* [What to work on]:
Return the lines from the one containing "You are a computer-use agent. The" through the one containing "Instruction: Open the", inclusive, reproducing them precisely.

* [Dataset excerpts]:
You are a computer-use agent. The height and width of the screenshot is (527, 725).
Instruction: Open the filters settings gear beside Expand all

--

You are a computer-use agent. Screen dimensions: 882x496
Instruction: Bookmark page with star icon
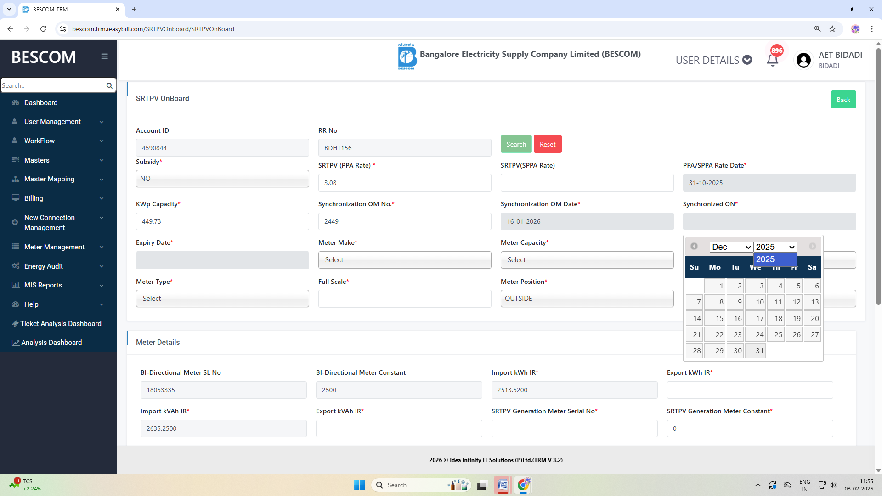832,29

* * *

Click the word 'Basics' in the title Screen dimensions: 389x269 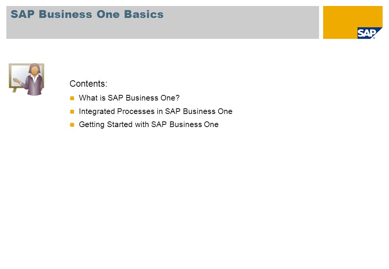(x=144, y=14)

* [Exercise output]:
You are a computer-use agent. The height and width of the screenshot is (527, 725).
Instruction: Open the filters settings gear beside Expand all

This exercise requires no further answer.